IHSG Bisa Lanjutkan ATH Baru, Tiga Saham Dipimpin IMPC Layak Dilirik
JAKARTA, investortrust.id – Indeks harga saham gabungan (IHSG) Bursa Efek Indonesia (BEI), Selasa (6/1/2025), berpeluang lanjutkan penguatan dalam rentang 8.725-8.765. Tiga saham pilihan direkomendasikan beli IMPC, MDKA, dan BBYB.
BRI Danareksa Sekuritas dalam riset pagi ini menyebutkan bahwa secara teknikal, IHSG berpeluang melanjutkan penguatan dengan area resistance di 8.864–8.913 dan support di 8.765–8.785. “Pergerakan pasar selanjutnya akan mencermati eskalasi konflik AS–Venezuela, dengan sektor emas dan pelayaran berpotensi menjadi fokus pergerakan jangka pendek,” tulisnya dalam riset pagi ini.
Baca Juga
Serangan AS ke Venezuela Dongkrak Bursa Eropa, Saham Pertahanan Meroket
Pergerakan indeks juga akan dipengaruhi penguatan mayoritas bursa dunia, khususnya Dow Jones melesat 1,23%, S&P500 naik 0,64%, dan Nasdaq menguat lebih dari 0,69%. Bursa Eropa juga catatkan penguatan pada perdagangan kemarin.
Di tengah peluang kenaikan tersebut, BRI Danareksa Sekuritas merekomendasikan beli saham IMPC dengan target harga Rp 4.090-4.240, MDKA dengan target harga Rp 2.560-2.750, dan BBYB dengan target harga Rp 525-540.

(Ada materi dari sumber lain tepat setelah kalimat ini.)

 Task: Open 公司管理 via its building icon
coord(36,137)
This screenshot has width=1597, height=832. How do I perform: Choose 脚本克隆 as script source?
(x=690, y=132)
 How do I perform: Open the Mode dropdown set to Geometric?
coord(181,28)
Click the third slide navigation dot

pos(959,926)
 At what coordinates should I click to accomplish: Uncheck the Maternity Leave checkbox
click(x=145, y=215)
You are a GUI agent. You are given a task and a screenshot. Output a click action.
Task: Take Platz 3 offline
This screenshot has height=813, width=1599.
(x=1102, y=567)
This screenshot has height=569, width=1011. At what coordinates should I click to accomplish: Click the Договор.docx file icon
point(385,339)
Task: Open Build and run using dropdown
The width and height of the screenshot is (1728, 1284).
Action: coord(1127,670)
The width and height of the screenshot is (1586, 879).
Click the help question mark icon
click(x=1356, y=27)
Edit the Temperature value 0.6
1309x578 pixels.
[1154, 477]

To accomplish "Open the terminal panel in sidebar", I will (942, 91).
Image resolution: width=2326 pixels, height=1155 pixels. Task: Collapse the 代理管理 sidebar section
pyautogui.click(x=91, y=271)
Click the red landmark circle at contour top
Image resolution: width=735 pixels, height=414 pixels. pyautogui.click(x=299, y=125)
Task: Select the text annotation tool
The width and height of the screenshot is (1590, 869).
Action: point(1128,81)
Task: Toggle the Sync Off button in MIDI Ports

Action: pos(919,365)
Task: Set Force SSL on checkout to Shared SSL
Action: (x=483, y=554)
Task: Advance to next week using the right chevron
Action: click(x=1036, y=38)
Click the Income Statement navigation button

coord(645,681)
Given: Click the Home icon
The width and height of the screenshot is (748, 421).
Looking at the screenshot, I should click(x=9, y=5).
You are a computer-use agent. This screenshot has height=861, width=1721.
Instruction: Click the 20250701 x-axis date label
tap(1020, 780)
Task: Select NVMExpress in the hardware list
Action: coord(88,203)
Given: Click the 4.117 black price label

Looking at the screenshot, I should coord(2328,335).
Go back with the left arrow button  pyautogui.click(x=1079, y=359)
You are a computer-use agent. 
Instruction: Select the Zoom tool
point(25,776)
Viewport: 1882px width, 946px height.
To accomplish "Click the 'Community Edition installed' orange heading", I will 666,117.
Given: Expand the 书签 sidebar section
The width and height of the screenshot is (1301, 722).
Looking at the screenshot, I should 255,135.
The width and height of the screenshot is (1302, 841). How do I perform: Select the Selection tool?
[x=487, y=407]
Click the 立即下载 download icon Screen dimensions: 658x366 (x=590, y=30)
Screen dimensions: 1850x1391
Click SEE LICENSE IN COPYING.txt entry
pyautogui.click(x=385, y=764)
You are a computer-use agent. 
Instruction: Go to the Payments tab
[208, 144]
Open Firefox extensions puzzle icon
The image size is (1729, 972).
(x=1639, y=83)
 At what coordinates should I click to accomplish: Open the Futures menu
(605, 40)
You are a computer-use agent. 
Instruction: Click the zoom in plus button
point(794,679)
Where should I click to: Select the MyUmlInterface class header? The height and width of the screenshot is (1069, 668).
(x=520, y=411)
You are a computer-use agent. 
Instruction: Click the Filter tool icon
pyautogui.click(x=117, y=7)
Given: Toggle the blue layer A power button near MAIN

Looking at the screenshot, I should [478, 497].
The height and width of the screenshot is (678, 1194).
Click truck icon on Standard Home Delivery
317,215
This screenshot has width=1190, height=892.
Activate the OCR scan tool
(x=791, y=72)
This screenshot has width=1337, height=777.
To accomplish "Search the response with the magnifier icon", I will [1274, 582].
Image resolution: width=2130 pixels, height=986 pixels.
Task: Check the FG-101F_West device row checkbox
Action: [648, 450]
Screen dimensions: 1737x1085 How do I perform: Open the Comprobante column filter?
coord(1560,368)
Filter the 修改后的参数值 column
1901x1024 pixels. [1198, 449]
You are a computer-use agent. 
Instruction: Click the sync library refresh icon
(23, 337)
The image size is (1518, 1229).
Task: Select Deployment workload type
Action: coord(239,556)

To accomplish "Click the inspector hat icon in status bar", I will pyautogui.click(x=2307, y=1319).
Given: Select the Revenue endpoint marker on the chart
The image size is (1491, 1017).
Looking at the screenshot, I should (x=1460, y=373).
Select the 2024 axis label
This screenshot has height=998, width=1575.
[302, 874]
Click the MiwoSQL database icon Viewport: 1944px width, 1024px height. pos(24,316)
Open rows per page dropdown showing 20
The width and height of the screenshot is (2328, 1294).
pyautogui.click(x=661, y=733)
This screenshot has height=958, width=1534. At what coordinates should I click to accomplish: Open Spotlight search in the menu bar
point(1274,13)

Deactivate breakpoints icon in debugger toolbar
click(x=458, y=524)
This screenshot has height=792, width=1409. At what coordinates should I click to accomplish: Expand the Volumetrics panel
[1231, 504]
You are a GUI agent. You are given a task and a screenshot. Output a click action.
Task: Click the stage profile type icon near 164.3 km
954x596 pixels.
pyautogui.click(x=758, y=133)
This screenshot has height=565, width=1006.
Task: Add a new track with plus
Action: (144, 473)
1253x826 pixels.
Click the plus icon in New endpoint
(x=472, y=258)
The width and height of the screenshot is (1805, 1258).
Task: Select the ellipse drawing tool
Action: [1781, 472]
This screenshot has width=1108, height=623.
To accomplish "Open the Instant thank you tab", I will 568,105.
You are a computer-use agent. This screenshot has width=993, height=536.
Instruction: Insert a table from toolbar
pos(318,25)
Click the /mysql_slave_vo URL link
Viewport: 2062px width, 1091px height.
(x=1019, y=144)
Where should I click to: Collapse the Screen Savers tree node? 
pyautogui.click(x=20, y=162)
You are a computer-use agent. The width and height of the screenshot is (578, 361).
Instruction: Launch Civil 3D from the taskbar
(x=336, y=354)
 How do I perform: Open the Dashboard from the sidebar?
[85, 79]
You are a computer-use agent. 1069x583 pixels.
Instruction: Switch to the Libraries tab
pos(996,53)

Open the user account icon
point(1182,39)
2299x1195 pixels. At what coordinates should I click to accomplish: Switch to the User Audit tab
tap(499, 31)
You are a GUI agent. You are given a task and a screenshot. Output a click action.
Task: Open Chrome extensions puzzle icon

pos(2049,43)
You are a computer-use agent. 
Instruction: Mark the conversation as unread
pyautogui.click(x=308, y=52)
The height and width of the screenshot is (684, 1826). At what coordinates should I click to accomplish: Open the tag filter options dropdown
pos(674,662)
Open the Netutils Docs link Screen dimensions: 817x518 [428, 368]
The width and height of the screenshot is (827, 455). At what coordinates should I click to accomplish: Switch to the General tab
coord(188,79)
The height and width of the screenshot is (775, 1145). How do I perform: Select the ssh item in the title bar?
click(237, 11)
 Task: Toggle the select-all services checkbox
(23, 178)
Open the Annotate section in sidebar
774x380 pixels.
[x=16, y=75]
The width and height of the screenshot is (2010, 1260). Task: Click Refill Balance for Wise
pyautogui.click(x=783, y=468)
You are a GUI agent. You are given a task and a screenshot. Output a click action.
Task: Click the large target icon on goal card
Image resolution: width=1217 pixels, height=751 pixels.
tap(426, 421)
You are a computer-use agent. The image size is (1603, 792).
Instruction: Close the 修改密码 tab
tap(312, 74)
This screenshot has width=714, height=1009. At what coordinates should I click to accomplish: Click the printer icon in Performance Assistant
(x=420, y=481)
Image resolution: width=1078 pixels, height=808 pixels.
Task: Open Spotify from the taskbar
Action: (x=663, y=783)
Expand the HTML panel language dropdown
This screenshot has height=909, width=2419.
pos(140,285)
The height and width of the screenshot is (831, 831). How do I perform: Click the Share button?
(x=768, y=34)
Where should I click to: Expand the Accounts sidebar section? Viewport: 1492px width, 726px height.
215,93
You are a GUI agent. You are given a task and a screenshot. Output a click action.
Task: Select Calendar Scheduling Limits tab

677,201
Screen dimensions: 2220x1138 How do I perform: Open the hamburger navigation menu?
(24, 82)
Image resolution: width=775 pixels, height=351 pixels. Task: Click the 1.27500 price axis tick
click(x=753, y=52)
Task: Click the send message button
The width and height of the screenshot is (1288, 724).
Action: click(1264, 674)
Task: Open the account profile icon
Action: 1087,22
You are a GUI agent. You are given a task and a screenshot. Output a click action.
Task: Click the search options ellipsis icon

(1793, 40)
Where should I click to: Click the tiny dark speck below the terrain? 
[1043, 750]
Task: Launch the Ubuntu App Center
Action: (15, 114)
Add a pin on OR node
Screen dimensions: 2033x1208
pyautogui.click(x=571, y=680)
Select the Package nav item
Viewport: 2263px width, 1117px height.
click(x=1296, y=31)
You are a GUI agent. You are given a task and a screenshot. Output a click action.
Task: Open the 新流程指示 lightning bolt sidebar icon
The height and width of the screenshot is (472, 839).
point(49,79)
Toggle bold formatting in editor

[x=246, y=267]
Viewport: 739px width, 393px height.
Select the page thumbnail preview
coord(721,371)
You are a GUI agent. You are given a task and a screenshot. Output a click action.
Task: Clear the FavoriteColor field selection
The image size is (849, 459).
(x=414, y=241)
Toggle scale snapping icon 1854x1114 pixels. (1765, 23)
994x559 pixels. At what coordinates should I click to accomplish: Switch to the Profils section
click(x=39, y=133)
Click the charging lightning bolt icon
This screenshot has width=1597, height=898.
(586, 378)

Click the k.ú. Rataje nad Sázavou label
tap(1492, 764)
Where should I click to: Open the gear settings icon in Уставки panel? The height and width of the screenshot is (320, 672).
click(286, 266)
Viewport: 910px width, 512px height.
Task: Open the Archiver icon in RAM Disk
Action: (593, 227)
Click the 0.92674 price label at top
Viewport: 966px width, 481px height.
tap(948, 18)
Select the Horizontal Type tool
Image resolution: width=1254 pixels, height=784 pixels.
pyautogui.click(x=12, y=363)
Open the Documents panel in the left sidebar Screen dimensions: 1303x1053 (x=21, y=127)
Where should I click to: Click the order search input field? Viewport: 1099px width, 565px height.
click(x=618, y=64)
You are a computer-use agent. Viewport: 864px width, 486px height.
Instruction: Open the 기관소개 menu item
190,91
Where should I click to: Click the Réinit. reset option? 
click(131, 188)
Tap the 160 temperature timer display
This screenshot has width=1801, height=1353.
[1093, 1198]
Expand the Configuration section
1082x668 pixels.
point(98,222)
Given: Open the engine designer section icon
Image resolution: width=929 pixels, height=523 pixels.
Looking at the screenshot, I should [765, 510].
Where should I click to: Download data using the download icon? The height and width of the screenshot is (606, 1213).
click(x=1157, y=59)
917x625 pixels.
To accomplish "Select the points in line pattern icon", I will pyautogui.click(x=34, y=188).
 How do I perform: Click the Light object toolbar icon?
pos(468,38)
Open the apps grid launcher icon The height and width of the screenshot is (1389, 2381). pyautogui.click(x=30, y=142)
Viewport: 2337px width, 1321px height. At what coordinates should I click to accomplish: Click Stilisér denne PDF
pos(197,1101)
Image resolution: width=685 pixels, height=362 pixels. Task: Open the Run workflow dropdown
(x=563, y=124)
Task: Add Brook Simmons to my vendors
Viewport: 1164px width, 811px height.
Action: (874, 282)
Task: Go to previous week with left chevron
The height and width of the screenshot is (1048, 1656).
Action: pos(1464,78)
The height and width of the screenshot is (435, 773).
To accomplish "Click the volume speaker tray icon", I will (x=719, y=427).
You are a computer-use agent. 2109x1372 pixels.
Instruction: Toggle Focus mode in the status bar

Kemarin, IHSG ditutup melonjak sebanyak 111,06 poin (1,27%) ke level tertinggi baru (all time high/ATH) 8.859 dengan net buy terbanyak melanda saham ANTM senilai Rp 154,13 miliar, BBCA senilai Rp 124,47 miliar, BRMS senilai Rp 110,62 miliar.
Baca Juga
Lompatan IHSG tersebut ditopang penguatan hampir seluruh sektor saham saham, seperti sektor material dasar naik 2,62%, sektor energi 2,31%, sektor transportasi 2,02%, sektor konsumer primer 1,66%, sektor kesehatan 1,62%, dan sektor keuangan 1,42%. Sebaliknya penurunan tipis melanda sektor teknologi 0,07%.
Beberapa saham dengan kenaikan harga hingga auto reject atas (ARA), yaitu saham AHAP naik 34,96% menjadi Rp 166, BIPI naik 34,78% menjadi Rp 124, FIRE menguat 34,48% menjadi Rp 234, ASJT naik 34,39% menjadi Rp 254, dan VINS menguat 34,10% menjadi Rp 232.